=== INSTRUCTIONS TO FOLLOW ===
Each line from the one containing "This screenshot has height=410, width=1319." to the end of the data must be copied exactly, the first and last included; no other lines and no pictures belong in the copy.

=== DATA SHOWN ===

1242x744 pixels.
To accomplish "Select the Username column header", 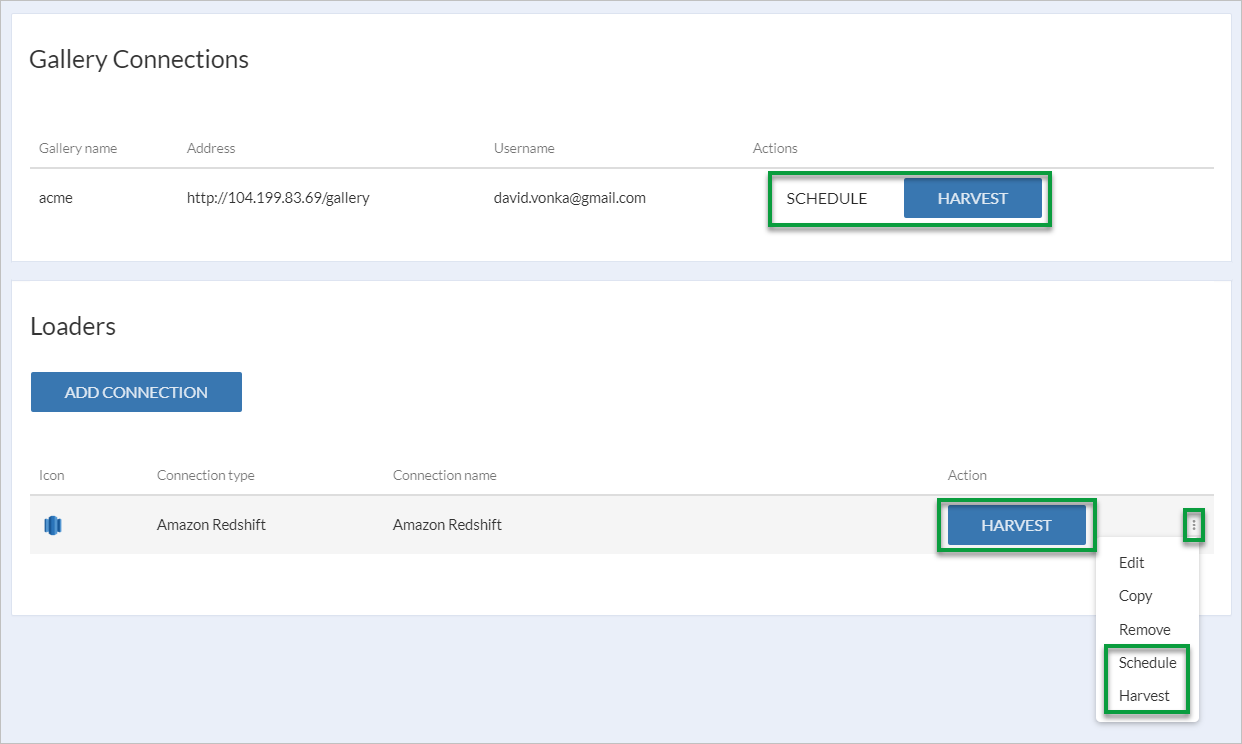I will click(524, 148).
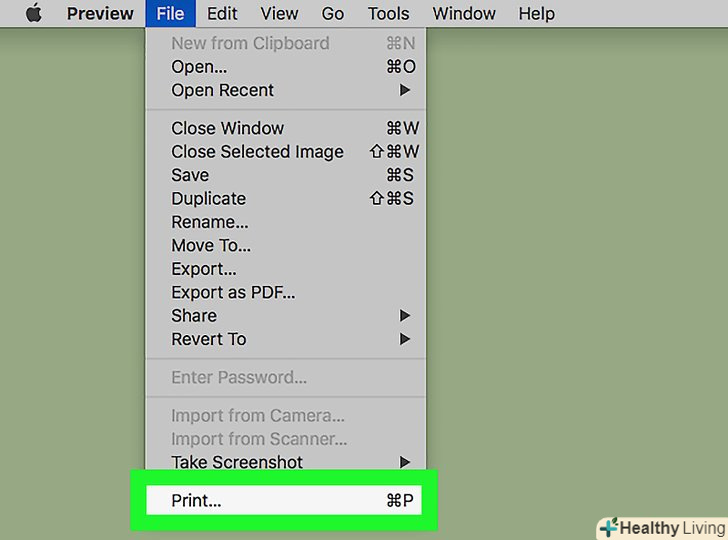Expand the Share submenu

[x=194, y=316]
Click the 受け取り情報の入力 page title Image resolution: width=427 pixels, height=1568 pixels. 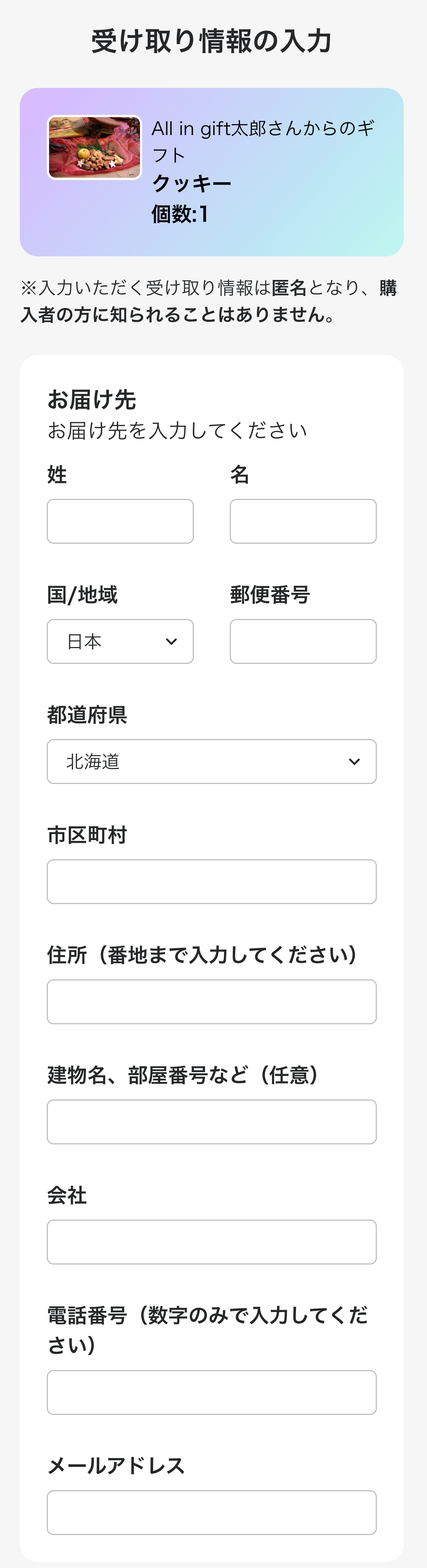[211, 42]
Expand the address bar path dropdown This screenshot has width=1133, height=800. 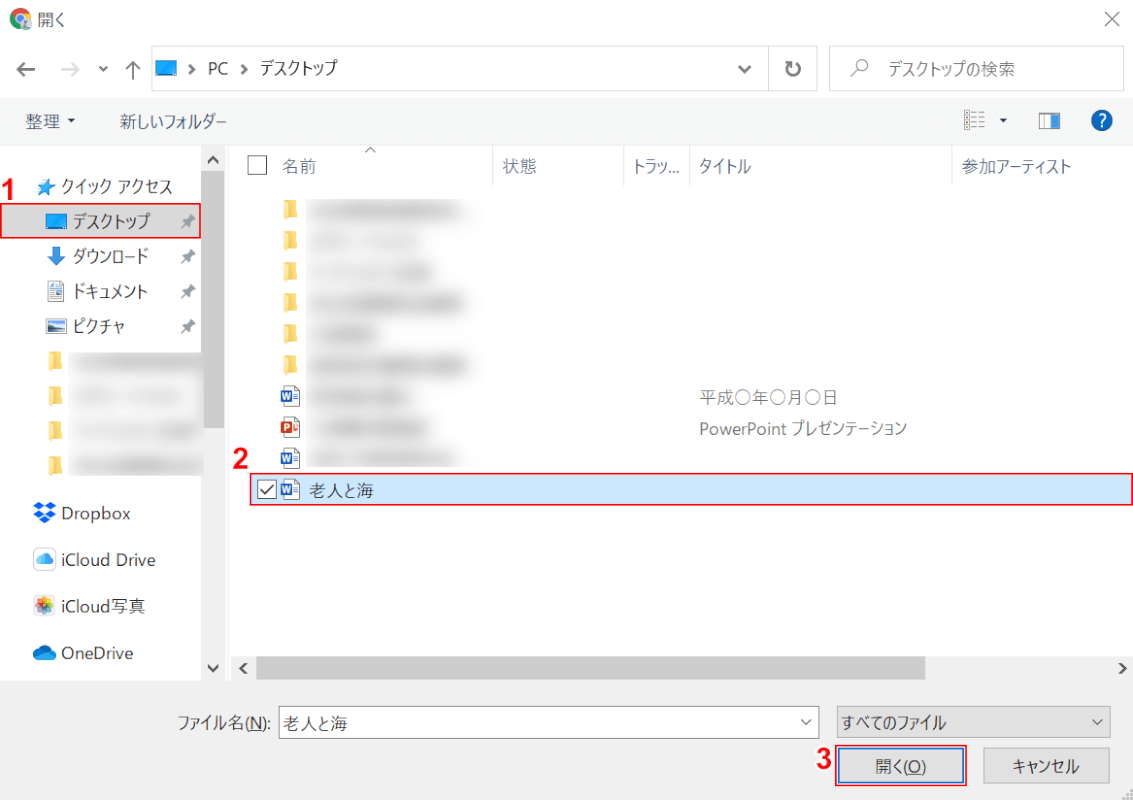[x=744, y=69]
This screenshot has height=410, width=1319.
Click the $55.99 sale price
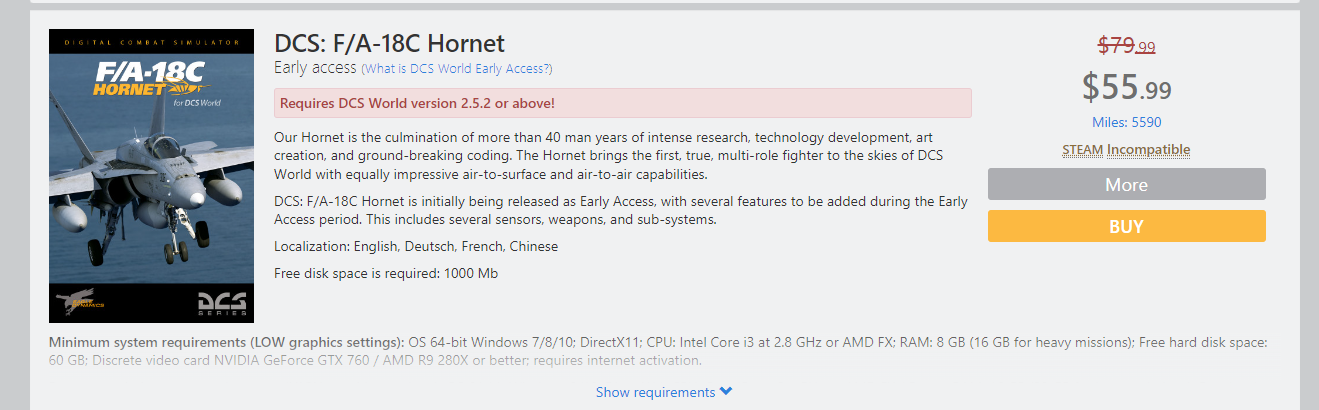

=== WRITTEN ANSWER ===
This screenshot has height=410, width=1319.
Click the $55.99 sale price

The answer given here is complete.